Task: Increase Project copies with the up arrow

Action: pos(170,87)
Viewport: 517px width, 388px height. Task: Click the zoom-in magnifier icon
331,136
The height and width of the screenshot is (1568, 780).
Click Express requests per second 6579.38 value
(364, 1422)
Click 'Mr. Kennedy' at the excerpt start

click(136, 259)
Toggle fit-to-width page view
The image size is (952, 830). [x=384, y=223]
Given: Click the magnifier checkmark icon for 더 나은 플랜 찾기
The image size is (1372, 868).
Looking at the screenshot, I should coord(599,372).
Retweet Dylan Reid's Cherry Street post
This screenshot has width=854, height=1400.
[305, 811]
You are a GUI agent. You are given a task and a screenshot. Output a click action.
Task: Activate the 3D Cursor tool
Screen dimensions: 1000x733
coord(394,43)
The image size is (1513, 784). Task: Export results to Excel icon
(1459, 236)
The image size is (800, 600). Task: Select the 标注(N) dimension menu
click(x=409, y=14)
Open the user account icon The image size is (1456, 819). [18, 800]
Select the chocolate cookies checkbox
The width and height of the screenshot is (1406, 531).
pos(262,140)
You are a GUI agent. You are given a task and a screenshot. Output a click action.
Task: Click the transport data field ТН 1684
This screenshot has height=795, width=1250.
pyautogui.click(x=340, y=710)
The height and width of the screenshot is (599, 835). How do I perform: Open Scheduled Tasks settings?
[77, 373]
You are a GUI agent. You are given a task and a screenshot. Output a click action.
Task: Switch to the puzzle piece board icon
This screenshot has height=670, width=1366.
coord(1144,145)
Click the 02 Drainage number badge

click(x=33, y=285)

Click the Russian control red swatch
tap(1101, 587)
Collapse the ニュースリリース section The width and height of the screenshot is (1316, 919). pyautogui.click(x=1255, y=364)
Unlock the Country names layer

• **Task details**
Copy all of the lines above word for word, without changing anything.

• **Response to this exercise**
Task: Increase Project copies with the up arrow

Action: pos(170,87)
Viewport: 517px width, 388px height. Task: Click the zoom-in magnifier icon
331,136
The height and width of the screenshot is (1568, 780).
Click Express requests per second 6579.38 value
(364, 1422)
Click 'Mr. Kennedy' at the excerpt start

click(136, 259)
Toggle fit-to-width page view
The image size is (952, 830). [x=384, y=223]
Given: Click the magnifier checkmark icon for 더 나은 플랜 찾기
The image size is (1372, 868).
Looking at the screenshot, I should coord(599,372).
Retweet Dylan Reid's Cherry Street post
This screenshot has width=854, height=1400.
[305, 811]
You are a GUI agent. You are given a task and a screenshot. Output a click action.
Task: Activate the 3D Cursor tool
Screen dimensions: 1000x733
coord(394,43)
The image size is (1513, 784). Task: Export results to Excel icon
(1459, 236)
The image size is (800, 600). Task: Select the 标注(N) dimension menu
click(x=409, y=14)
Open the user account icon The image size is (1456, 819). [18, 800]
Select the chocolate cookies checkbox
The width and height of the screenshot is (1406, 531).
pos(262,140)
You are a GUI agent. You are given a task and a screenshot. Output a click action.
Task: Click the transport data field ТН 1684
This screenshot has height=795, width=1250.
pyautogui.click(x=340, y=710)
The height and width of the screenshot is (599, 835). How do I perform: Open Scheduled Tasks settings?
[77, 373]
You are a GUI agent. You are given a task and a screenshot. Output a click action.
Task: Switch to the puzzle piece board icon
This screenshot has height=670, width=1366.
coord(1144,145)
Click the 02 Drainage number badge

click(x=33, y=285)

Click the Russian control red swatch
tap(1101, 587)
Collapse the ニュースリリース section The width and height of the screenshot is (1316, 919). pyautogui.click(x=1255, y=364)
Unlock the Country names layer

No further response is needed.